The lawsuit filed Tuesday by 30 states and U.S. territories accusing the major record labels of conspiring to fix CD prices is unlikely to result in lower costs for consumers, retailers said.

CD prices have continued to rise in recent months, even after a May settlement with the Federal Trade Commission in which the major labels agreed to end their "minimum advertised price" program, retailers said.

"They're never gonna lower their price to us," said Kevin Young, manager of CD Warehouse in Martinez, Ga.

The MAP program, which is at the heart of the states' suit, is an arrangement under which major labels help pay for a retailer's advertising in exchange for selling CDs above a certain price. MAP began in 1995 as an effort, record companies claim, to keep large department stores and electronics chains from selling CDs at a loss and putting mom-and-pop retailers at risk.

Several major labels have said they will fight the suit; the labels did not admit to any wrongdoing in their FTC settlement. Despite promises from the FTC, ending MAP did nothing to encourage wholesale or retail CD prices to come down, retailers said.

Ryan Reynolds, sales manager at a Chicago Tower Records, said that in any case, the MAP program mainly affected sale prices which are what retailers tend to advertise rather than stores' everyday prices.

Reynolds also said the government's focus on retail prices is misguided. "They should start looking into wholesale prices before they look into retail prices that's where the real problem is."

Retailers are faced with wholesale prices as high as $12.79 for some CDs, they said.

Tower Records and other large retailers also are named in the states' lawsuit. A Tower spokesperson said the company had no comment.

Meanwhile, the public relations fallout from the suit is likely to have a negative effect on the recording industry's continuing battle against the free trade of music online, retailers and consumers predicted.

Washington State Attorney General Christine Gregoire, whose state is among the suit's plaintiffs, issued a statement reading: "The recording industry has been aggressive in its efforts to prevent people from obtaining copyrighted music off the Internet without paying for it. We want to make sure that music distributors also play by the rules and don't stifle competition by forcing all retailers to sell music at exorbitant prices."

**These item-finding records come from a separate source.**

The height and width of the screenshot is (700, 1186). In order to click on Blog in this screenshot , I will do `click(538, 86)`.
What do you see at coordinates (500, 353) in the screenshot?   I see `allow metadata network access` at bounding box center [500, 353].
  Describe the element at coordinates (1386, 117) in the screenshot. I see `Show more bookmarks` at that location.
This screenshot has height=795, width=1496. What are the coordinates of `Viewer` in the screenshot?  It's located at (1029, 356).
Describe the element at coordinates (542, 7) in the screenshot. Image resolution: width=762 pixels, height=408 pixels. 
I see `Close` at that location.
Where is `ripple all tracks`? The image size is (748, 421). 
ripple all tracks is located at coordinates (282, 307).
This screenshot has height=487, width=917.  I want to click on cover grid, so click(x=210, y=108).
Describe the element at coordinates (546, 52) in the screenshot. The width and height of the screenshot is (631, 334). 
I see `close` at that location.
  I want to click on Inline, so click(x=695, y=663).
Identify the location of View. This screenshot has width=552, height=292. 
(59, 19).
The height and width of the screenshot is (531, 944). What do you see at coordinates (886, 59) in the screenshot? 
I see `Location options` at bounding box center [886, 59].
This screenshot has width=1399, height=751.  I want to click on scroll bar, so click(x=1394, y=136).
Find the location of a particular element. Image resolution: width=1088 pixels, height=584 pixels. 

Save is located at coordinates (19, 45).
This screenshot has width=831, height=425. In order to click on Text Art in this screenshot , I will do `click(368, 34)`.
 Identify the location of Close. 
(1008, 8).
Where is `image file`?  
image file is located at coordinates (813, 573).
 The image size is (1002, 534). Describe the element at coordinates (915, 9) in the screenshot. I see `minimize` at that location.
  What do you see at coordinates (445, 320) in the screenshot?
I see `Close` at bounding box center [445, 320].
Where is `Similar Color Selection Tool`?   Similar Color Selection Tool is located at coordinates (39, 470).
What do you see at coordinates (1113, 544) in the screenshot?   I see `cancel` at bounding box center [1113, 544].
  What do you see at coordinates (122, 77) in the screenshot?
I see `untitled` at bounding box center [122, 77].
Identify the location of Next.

Consumers agreed that the record labels are in danger of appearing hypocritical.

"I've always felt the record companies were charging an awful lot, and now they're accusing Napster of ripping them off," Samantha Silva of Livermore, Calif., said as she shopped at San Francisco's Amoeba Music on Tuesday.

Steve Stewart, an artist manager who has worked with such acts as Stone Temple Pilots and Ice-T, said the lawsuit "makes [the music industry] look like the money-grubbing industry that it is."

However, Eric Scheirer, a media and entertainment analyst with Forrester Research, said the lawsuit is unlikely to affect public opinion in the Napster case.

"I think this is too complicated an issue to really have much impact," he said.

But Scheirer added that the case could distract labels from what he said is their main task: preparing for their future on the Internet.